Jiaquan He

Tsinghua University

OSCenter

A graduate student

Reusing Linux Device Driver in OSV

← back

I still cannot figure out all the details how the linux drivers work.

And OSV kernel is not simple.

Tough days start from now on.

Working report

Now, Linux virtio block and net drivers has been copied to the OSV source. And with the help of DDE (Device Driver Environment), compiling and linking is not a problem now, i.e. the syntax problem is solved.
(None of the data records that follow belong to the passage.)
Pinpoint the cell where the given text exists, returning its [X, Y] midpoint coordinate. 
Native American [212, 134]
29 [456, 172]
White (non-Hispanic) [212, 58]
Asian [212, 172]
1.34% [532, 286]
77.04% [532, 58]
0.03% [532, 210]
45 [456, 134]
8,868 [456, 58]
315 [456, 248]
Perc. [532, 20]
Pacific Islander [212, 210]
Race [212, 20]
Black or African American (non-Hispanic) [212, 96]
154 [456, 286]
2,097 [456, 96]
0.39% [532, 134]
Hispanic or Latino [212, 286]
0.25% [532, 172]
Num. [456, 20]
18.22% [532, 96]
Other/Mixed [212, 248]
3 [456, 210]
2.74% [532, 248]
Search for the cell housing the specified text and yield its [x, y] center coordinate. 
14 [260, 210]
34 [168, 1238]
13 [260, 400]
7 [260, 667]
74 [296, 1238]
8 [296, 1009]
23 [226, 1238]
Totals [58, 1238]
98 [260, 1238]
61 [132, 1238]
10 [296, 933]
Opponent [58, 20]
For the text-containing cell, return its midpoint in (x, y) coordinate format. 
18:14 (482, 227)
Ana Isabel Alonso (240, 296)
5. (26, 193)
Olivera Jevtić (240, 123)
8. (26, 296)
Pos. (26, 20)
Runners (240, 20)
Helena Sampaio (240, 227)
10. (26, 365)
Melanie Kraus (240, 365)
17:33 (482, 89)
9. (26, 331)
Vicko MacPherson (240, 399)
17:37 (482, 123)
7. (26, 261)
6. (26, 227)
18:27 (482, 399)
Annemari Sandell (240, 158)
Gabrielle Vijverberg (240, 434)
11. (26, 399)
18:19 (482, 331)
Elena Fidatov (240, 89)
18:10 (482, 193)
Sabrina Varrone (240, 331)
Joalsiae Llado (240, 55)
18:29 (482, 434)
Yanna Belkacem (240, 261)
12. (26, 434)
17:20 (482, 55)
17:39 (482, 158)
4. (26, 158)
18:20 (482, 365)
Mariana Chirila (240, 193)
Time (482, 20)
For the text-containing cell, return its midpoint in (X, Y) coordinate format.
But the sematic problem puzzles me. As the OSV initialization goes on, page fauls and lock errors follows. That must be the problem that OSV's kernel has too many assumptions for its drivers, while the ported Linux drivers violates them.

Working report

After analysing the codes, I try the simple case that only the Linux virtio block device is used in OSV, and it crashes sometimes.

I found that while thread A is doing something on the mempool (alloc or free), an interrupt is fired and the interrupt routine also performs some operations on the mempool.

OSV's mempool management doesn't provide enough protection in such case.

Working report

The backtrace while OSV aborts indicates that the error arises in the function free in core/mempool.cc. So why not have a look at the codes there.

void pool::free(void* object)
{
    trace_pool_free(this, object);
    WITH_LOCK(preempt_lock) {

        free_object* obj = static_cast<free_object*>(object);
        page_header* header = to_header(obj);
        unsigned obj_cpu = header->cpu_id;
        unsigned cur_cpu = mempool_cpuid();

        if (obj_cpu == cur_cpu) {
            // free from the same CPU this object has been allocated on.
            free_same_cpu(obj, obj_cpu);
        } else {
            // free from a different CPU. we try to hand the buffer
            // to the proper worker item that is pinned to the CPU that this buffer
            // was allocated from, so it'll free it.
            // assert(arch::irq_enabled());
            free_different_cpu(obj, obj_cpu);
        }
    }
}

When free is called, the object to be reclaimed may be owned by the current cpu or another one. So OSV mempool perform this action in two ways, in free_samp_cpu and free_different_cpu.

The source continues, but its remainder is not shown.